Si le projet Le Shop peut paraître audacieux, il reste précurseur d'une nouvelle façon de faire ses achats. Aux Etats-Unis, la librairie amazon.com connaît un succès extraordinaire avec la vente de bouquins dans le monde entier, de même que Auto-by-tel qui, en partenariat avec des concessionnaires de tout le continent américain, vend des voitures depuis le réseau. Par contre, les expériences de vente de produits d'épicerie sont relativement rares. IBM avait tenté de lancer un shopping-mall en France baptisé Surf & Buy, sans succès: il a fermé boutique à la fin de l'année passée. Sur le même site, on trouvait des dizaines d'échoppes différentes côte à côte: du caviar-champagne-chocolats de chez Fauchon aux produits de beauté d'Yves Rocher. «Ce concept de grande surface n'a aucun sens sur le Net, explique le promoteur de Le Shop. Puisque, d'un clic de souris, un internaute peut de toute façon changer de magasin.»

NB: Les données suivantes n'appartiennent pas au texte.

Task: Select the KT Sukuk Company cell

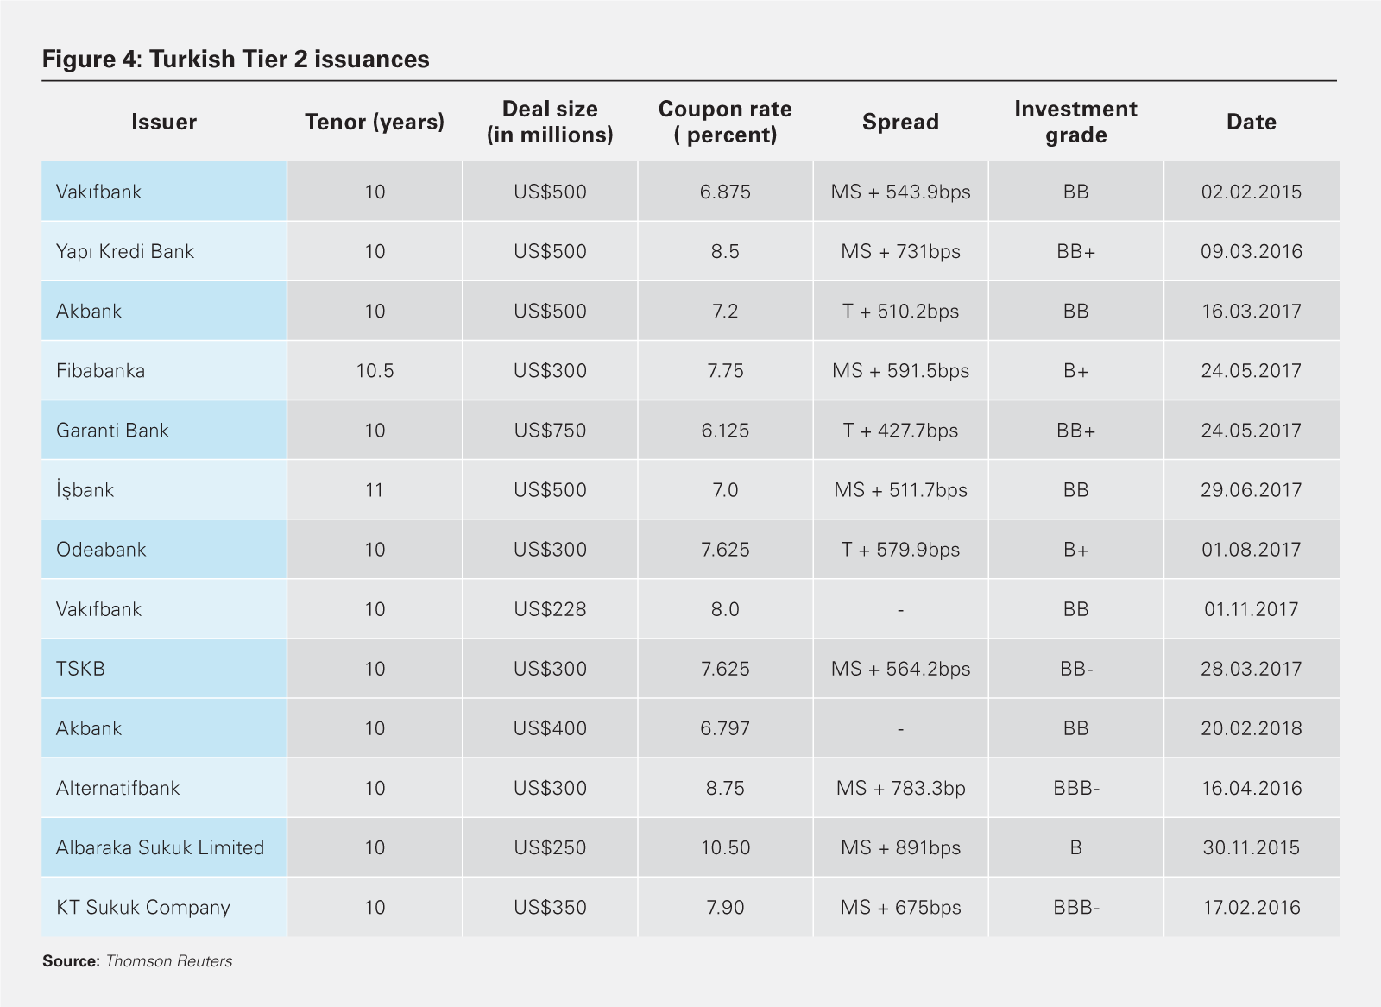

Mais pourquoi avoir choisi l'alimentaire, et non pas des marchandises plus faciles et moins chères à transporter comme les chaussures, les disques ou les parfums? «Tout est dans le plaisir, poursuit Christian Wanner. Les Suisses aiment bien aller flâner dans une librairie ou tester des parfums dans un centre commercial. Mais empiler des couches dans un chariot en même temps que tous les autres citoyens du pays représente une horreur pour une grande partie d'entre eux.»

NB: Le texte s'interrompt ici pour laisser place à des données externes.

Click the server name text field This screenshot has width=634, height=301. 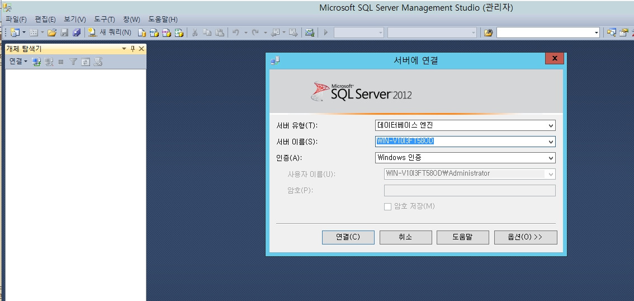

Le Shop n'est pas la seule initiative de cyberépicerie suisse. La Migros met actuellement en place son site de shopping en ligne dont l'ouverture est prévue pour ce printemps. Une expérience pilote fonctionne déjà pour les collaborateurs de l'entreprise à Zurich et à Berne. Mille deux cents produits sont proposés sur le réseau, dont 70% dans l'alimentaire, y compris le fromage et les légumes. Si la commande est effectuée avant midi, les marchandises sont livrées entre 16 et 19 heures, selon le désir du collaborateur, pour 17,50 francs. Pour éviter les frais de livraison, il peut aussi aller chercher soi-même ses cabas déjà préparés dans le magasin Migros du coin pour seulement 5 francs. «Ces prix ne sont pas définitifs, explique Karin Hartmann, responsable du commerce électronique de la Migros. Mais nous pensons qu'ils ne sont pas trop élevés, si l'on tient compte du temps gagné.»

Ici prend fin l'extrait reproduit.